Passage provided>
The stethoscope may be an icon of the medical profession. But as a tool of the trade, many veteran physicians fear it is becoming a useless prop of doctorhood.
As physicians rely on more accurate and expensive tests of cardiac function, including echocardiography, the art of listening to the heart has fallen on hard times. In recent years, a spate of studies has shown that as few as 20% of new doctors and 40% of practicing primary-care doctors can discern the difference between a healthy and a sick heart just by listening to the chorus of whooshes, lub-dubs, gallops and rubs that compose the distinctive music of the human heart.
But a handful of veteran physicians are struggling to revive the dying art of cardiac auscultation, or examining the heart with a stethoscope. They may fault the advance of technology for what they believe is a decline in doctors' skills, but these defenders of the stethoscope are no Luddites. They are banking on computer-generated heart sounds, virtual patients, CD-ROMs and that ever-present student friend the iPod to help a new generation of doctors overcome what Dr. Michael Barrett of Temple University recently called their "woeful lack of stethoscope skills."
By honing those skills in the next generation, defenders of the stethoscope hope to shore up physicians' first line of diagnosis, to stem the growth of healthcare costs and to preserve the purpose and integrity of one of medicine's most revered rituals -- the laying on of hands (not to mention hard metal) to treat patients.

Required work>
**A)** Quote the stretch from "But a handful" through "to treat patients." in the passage on the stethoscope, word for word.
**B)** Extend the passage on the stethoscope and heart listening skills, starting after its final sentence.

Data excerpts>
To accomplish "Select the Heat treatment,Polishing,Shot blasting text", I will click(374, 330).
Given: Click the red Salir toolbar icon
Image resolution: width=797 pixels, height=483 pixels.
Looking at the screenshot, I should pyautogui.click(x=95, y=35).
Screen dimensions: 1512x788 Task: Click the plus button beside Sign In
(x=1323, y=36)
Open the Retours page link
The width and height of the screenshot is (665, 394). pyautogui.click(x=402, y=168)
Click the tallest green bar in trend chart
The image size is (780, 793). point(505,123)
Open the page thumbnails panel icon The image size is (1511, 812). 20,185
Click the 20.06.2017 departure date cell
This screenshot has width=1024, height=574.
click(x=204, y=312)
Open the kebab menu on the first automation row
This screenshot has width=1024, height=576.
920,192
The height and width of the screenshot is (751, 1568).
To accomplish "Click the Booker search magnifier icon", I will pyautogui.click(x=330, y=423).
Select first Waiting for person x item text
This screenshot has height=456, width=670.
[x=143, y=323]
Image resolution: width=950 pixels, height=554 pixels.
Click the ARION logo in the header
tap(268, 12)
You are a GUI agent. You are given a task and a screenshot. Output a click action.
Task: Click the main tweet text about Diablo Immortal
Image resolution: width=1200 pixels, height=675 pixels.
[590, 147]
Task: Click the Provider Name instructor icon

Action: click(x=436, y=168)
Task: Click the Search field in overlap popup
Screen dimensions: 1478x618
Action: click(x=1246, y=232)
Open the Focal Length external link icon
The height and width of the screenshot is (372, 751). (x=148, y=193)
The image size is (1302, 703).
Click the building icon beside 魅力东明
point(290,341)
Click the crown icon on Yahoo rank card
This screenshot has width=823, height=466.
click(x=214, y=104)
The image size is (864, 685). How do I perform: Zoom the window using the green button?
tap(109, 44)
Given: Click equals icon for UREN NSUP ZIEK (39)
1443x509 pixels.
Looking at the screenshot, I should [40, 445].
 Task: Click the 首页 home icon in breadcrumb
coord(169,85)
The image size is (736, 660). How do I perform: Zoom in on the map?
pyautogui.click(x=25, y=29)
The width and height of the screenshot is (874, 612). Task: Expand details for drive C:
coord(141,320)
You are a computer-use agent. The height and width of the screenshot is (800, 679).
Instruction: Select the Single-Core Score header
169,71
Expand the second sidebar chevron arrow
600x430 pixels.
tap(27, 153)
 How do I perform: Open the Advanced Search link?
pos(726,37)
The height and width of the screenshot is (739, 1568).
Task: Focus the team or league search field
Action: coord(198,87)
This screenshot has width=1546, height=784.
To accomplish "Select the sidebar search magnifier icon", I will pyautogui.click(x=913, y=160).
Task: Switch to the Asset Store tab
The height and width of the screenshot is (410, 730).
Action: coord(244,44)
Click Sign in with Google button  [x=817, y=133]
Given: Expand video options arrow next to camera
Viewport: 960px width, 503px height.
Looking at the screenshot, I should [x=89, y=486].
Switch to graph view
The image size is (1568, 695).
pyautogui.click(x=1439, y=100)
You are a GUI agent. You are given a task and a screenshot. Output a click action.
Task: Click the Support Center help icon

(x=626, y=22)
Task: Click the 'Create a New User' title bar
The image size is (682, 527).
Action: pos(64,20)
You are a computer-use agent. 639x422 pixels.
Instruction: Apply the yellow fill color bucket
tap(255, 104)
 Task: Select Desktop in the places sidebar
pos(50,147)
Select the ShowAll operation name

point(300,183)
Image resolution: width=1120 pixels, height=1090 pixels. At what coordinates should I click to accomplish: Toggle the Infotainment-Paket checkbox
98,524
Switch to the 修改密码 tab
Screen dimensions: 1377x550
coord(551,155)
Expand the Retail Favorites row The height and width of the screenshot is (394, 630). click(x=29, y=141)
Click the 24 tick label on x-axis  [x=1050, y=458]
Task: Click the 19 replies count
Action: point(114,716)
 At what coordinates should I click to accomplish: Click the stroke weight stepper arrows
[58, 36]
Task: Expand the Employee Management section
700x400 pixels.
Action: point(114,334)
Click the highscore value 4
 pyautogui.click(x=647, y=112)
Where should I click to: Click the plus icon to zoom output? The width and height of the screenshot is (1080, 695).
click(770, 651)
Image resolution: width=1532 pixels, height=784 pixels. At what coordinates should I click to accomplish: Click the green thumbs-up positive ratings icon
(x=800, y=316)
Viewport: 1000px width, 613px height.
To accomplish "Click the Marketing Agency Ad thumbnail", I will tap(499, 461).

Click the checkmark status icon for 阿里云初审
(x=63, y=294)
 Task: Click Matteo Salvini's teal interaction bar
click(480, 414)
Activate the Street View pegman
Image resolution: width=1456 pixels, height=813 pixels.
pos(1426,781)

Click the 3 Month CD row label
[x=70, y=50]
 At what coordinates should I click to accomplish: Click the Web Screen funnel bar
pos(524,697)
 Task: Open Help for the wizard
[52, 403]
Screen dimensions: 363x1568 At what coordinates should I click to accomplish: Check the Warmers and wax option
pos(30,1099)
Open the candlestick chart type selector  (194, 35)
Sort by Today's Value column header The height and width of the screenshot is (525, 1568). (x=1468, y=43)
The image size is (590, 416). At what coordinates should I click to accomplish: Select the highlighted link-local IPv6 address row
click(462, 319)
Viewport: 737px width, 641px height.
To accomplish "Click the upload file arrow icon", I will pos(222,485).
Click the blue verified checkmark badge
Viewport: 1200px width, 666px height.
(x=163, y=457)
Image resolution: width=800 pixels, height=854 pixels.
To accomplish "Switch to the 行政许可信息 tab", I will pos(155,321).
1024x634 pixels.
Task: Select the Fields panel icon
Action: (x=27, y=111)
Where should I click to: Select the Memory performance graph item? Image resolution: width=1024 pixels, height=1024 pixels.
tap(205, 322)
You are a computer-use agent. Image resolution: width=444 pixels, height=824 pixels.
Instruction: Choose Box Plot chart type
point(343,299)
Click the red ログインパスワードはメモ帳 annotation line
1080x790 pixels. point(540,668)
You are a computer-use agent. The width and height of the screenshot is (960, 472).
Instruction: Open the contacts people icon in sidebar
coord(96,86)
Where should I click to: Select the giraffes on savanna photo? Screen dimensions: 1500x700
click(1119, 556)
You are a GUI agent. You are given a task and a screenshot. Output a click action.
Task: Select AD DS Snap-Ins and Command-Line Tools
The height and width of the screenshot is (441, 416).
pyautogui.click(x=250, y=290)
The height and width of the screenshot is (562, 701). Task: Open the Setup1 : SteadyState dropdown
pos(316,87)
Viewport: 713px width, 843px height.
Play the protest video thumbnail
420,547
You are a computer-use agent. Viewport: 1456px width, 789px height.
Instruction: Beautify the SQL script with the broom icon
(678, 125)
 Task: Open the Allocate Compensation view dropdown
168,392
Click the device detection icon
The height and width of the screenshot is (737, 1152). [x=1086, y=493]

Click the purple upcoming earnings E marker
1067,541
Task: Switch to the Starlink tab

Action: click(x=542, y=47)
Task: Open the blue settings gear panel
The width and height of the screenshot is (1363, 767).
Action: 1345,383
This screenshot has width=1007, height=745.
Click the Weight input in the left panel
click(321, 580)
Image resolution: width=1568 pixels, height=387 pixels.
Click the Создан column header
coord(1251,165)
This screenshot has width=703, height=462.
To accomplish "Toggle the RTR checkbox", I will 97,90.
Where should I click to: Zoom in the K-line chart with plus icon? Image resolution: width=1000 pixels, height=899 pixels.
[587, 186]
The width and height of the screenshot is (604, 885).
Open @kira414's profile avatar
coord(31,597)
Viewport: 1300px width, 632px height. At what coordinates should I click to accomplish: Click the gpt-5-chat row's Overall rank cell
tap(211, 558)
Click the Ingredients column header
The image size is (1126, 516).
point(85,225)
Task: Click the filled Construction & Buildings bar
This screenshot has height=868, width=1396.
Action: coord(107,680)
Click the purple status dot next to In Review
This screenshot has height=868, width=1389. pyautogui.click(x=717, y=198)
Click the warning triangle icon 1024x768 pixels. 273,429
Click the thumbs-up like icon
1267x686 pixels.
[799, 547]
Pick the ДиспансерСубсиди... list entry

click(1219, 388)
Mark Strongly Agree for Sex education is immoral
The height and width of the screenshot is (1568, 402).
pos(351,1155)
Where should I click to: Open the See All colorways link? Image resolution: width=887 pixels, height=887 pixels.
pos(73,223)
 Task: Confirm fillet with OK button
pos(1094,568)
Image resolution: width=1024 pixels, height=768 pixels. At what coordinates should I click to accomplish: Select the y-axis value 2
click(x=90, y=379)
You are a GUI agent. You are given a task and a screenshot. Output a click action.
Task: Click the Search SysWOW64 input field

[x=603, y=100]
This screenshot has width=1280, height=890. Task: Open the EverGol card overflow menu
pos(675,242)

Exercise responses>
**A)**
But a handful of veteran physicians are struggling to revive the dying art of cardiac auscultation, or examining the heart with a stethoscope. They may fault the advance of technology for what they believe is a decline in doctors' skills, but these defenders of the stethoscope are no Luddites. They are banking on computer-generated heart sounds, virtual patients, CD-ROMs and that ever-present student friend the iPod to help a new generation of doctors overcome what Dr. Michael Barrett of Temple University recently called their "woeful lack of stethoscope skills."
By honing those skills in the next generation, defenders of the stethoscope hope to shore up physicians' first line of diagnosis, to stem the growth of healthcare costs and to preserve the purpose and integrity of one of medicine's most revered rituals -- the laying on of hands (not to mention hard metal) to treat patients.

**B)**
"A lot of people have talked about the lost soul of medicine, how medicine has changed," says Dr. Salvatore Mangione of Thomas Jefferson Medical College in Philadelphia, who in 2000 co-wrote an editorial on declining stethoscope skills in the American Journal of Medicine. "The demise of the bedside examination and the refuge we seek in powerful technology is a symptom of that -- we're becoming more technicians and less healers."
At UCLA's Harbor medical campus, Dr. John Michael Criley has been collecting heart sounds, diagnostic images and patient histories for almost five decades. For years, he hauled his jumble of recordings, images, videotapes and scribbled notes into his lecture rooms, until one day a student asked him, "Dr. Criley, wouldn't it be easier to put this all on a CD-ROM?"